E’ necessario considerare come non idonee per la localizzazione di impianti di grandi dimensioni le rotte migratorie e zone nidificazione e caccia rapaci, sulla base di adeguati quadri conoscitivi. Su questo aspetto occorre comunque garantire il monitoraggio degli impianti realizzati in modo da utilizzare dati certi.  In ogni caso sono da inserire tra le aree idonee all’istallazione di impianti, di piccole dimensioni, tutte le aree SIC  in cui , tra le specie tutelate, figurino rapaci e fauna migratoria ai sensi della direttiva Habitat (pag.20 punto C comma 3 )

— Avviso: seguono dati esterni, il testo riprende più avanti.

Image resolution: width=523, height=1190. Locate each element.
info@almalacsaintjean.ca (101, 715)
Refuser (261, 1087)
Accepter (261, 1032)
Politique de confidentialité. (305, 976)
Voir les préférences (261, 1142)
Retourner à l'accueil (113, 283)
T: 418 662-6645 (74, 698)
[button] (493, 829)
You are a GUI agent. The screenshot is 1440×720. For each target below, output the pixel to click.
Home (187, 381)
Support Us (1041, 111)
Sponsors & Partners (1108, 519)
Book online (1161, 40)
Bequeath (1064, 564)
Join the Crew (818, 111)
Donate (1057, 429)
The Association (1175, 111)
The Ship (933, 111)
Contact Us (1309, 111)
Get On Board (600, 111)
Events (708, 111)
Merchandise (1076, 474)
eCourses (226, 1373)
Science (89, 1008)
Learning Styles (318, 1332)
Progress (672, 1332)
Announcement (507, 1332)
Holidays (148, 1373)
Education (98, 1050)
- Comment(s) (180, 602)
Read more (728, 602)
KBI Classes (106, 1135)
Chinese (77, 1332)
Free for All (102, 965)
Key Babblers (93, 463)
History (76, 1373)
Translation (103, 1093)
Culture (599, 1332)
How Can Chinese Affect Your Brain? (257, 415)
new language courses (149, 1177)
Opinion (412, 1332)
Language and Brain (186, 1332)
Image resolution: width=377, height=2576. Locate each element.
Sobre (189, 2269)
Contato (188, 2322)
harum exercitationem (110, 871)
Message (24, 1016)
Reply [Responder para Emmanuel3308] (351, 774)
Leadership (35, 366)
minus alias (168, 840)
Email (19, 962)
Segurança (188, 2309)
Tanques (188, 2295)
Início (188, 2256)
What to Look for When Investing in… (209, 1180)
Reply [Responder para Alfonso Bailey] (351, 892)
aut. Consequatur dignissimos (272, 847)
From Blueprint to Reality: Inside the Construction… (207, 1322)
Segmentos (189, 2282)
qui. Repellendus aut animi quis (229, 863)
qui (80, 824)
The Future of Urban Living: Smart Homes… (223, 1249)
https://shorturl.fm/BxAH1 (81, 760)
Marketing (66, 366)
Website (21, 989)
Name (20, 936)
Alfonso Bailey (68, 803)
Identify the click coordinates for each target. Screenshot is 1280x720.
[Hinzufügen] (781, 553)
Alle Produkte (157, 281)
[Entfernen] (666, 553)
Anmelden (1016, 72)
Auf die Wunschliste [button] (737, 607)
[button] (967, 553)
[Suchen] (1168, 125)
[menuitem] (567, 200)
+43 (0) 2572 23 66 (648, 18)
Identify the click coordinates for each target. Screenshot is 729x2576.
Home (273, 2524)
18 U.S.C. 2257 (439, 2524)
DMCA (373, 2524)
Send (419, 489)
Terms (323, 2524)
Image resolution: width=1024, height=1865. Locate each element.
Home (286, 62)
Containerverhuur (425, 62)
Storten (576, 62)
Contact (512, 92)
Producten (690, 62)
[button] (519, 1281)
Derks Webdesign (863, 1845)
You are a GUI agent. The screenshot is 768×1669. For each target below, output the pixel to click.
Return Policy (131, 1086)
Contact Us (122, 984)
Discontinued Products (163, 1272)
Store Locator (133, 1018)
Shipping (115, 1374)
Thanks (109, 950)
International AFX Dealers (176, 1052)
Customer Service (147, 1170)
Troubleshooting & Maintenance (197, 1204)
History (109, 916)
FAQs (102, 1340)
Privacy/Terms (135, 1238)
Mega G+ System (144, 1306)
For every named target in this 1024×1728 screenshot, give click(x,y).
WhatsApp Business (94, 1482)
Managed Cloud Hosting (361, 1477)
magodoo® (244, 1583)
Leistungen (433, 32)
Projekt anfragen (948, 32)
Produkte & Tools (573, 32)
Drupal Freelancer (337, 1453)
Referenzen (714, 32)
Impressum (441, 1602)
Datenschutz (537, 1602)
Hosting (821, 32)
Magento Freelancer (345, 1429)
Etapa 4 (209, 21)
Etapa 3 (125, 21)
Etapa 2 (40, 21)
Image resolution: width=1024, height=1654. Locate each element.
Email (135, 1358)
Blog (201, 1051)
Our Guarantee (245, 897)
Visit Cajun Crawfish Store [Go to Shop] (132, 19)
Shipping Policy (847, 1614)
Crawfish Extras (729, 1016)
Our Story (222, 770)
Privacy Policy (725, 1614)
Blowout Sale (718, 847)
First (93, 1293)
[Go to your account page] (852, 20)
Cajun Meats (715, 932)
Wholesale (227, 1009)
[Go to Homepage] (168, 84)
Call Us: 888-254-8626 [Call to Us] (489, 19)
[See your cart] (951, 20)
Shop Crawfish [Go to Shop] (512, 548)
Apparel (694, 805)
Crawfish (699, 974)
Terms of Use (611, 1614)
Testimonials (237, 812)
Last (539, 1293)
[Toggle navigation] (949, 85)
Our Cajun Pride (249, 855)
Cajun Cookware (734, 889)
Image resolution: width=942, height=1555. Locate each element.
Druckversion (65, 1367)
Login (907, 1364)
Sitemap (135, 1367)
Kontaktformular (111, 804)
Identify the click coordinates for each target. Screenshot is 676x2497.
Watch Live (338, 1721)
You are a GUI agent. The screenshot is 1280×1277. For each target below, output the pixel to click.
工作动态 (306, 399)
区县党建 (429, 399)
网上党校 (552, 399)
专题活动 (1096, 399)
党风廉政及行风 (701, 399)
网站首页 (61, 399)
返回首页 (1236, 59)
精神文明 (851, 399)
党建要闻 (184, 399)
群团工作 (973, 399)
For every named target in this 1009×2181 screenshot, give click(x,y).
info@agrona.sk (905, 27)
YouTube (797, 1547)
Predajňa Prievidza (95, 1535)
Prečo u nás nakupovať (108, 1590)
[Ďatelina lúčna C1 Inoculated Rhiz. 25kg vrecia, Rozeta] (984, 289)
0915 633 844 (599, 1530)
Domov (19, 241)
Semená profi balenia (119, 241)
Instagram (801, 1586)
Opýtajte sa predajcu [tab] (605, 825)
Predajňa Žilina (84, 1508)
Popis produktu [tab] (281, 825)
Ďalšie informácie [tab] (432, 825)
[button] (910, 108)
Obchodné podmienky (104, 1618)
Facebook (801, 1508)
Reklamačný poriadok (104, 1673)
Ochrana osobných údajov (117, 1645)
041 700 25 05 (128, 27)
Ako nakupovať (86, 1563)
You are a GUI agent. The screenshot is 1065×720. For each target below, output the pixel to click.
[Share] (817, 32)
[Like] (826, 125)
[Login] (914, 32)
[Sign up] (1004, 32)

Per evitare la proliferazione disordinata di impianti deve essere inserito il concetto della perequazione territoriale individuando siti sovra-comunali vocati, rispetto ai quali vengano ripartiti oneri e  benefici economici su più Comuni.

Occorre prevedere il coinvolgimento di più Comuni in tutti i casi in cui gli impianti sono posti entro una distanza stabilita dai confini oppure sono visibili le torri, ad esempio, da centri abitati nei Comuni confinanti.

Sono obbligatoriamente da promuovere percorsi partecipati i da parte di aziende e Comuni per condividere con le popolazioni locali le aree più idonee in caso di impianti industriali.

Si ritiene necessario che la realizzazione degli impianti industriali sia preceduta da rilevamenti anemometrici di almeno un anno per verificare i rendimenti minimi.